Water in the middle of the front yard was 4 feet deep, although the car was sitting in a more manageable two feet of water.

The car was saved, but Anderson had also brought home a used 32-inch television the day before the storm. Returning to the carport, he found it sitting in a foot of water.

In the late afternoon, the rain had subsided, but damage along East Hawaii roadways appeared extensive.

The first inkling that Corrine Vicente and her roommate, Allena Tan, had that something was amiss came in the middle of night when they heard bumps and crashes from the garage under their two-story home.

"It was the washing machine and the car banging each other," Tan said as she sat in the Red Cross shelter at Aunty Sally's Luau House. The flood had also ripped a propane gas tank from a neighbor's house, and that added to the din of metal against metal.

The two women were too afraid to leave the house.

"More worse, we don't even know how to swim," Tan said.

Neighbors whom they know only as the "Flores boys" rescued them, using a boogie board to float them one by one from their porch to higher ground.

The boys also rescued an elderly woman and three other children who were at the woman's home, next door to theirs, Vicente said.

"They took each of us to safety, then went back and got the others," said a grateful Vicente, clutching a small airline bag, all that she saved from her flooded home.

Tan had only a small leather backpack. "We no more nothing," she said. "That's all."

Verna Dias, Red Cross disaster chairwoman for the Seven Seas shelter, said many of the volunteers who help during such situations were unable to get to town because roads were impassable.

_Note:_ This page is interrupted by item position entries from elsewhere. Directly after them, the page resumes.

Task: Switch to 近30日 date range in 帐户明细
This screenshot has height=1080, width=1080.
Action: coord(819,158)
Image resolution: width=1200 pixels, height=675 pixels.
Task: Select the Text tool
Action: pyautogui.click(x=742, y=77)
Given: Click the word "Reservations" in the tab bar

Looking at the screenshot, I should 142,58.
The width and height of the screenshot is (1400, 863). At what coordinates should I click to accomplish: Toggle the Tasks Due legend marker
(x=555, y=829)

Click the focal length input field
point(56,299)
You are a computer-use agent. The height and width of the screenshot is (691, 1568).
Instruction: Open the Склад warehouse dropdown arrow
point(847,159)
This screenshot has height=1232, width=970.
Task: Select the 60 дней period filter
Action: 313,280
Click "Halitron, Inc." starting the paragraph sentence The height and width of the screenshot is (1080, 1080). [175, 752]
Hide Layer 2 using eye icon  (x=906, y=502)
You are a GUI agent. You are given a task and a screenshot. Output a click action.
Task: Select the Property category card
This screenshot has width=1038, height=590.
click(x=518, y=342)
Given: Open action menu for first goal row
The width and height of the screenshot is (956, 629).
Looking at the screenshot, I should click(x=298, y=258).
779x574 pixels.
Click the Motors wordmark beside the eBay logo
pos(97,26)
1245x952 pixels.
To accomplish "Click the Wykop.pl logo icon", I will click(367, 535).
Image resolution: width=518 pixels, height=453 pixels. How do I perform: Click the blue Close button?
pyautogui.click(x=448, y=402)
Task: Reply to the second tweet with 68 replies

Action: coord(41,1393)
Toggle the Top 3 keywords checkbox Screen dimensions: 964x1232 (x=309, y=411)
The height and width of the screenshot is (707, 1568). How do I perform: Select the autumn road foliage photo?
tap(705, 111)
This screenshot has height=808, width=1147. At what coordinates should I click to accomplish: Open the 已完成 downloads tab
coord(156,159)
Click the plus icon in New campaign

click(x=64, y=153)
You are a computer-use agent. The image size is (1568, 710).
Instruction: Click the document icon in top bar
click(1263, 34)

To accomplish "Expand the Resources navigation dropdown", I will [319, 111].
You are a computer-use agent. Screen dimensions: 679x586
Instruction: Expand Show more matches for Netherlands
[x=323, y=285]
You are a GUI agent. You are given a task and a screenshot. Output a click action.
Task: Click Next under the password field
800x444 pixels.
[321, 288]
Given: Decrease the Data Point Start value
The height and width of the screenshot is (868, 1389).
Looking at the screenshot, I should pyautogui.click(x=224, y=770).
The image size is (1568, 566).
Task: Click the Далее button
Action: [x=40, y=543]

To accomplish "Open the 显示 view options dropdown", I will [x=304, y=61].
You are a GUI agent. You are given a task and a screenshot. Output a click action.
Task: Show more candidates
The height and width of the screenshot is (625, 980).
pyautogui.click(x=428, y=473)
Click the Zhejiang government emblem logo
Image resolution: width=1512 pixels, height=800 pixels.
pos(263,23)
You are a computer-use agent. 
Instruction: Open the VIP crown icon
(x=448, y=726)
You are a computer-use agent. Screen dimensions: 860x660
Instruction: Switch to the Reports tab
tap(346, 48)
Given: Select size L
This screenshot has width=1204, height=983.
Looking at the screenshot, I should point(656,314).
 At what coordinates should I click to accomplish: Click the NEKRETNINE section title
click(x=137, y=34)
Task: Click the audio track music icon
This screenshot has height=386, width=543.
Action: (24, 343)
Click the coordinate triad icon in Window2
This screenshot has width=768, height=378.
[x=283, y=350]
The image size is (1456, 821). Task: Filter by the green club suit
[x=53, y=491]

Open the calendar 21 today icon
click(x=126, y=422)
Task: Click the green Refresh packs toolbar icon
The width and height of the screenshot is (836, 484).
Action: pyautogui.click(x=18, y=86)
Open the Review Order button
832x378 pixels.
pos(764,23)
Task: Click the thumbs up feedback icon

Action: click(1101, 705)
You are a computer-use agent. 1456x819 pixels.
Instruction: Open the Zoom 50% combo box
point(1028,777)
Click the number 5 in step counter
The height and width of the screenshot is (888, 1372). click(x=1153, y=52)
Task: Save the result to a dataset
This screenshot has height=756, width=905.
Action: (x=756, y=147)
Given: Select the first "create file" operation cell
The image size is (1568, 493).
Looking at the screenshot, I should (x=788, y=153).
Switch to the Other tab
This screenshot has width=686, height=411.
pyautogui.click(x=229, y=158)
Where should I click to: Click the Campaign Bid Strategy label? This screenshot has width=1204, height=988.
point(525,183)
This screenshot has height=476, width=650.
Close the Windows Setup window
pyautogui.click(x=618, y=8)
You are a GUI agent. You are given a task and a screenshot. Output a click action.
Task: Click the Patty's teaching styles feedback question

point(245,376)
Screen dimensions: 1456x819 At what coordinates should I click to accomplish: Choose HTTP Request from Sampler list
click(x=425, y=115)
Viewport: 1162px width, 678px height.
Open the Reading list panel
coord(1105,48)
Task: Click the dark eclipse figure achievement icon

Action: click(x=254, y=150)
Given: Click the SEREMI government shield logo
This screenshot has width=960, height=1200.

She left her home in Paradise Park just before midnight yesterday to get to the shelter, where about 26 people spent the night.

"It's been a long, long night," Dias said.

Also along the highway in Mountain View, the driveways of six homes in a row were buckled and washed away. The driveways bridged a drainage ditch, and the flood was so swift and strong, it simply lifted the asphalt, crumbling and cracking it so homeowners could not get to their homes in their vehicles.

Kahikopele Road, near the Mile 18 marker on the highway, was nothing more than a huge crack in the ground. The storm had gouged a 3-foot-deep trench through the middle of the road.

Trees and branches, dirt, rocks and pieces of wooden fences littered the highway.

Children, liberated from school for the day, swam and splashed in a flooded field near Edith Kanakaole Tennis Stadium.

Workers liberated from their jobs also found time to tour the flooded Bayfront Highway, where a Chevron station was awash in two to three feet of muddy water.

Prince Kuhio Mall and Kaiko Mall were shut down.

The KTA supermarket on Kanoelehua Avenue closed early so workers could go home and take care of their families.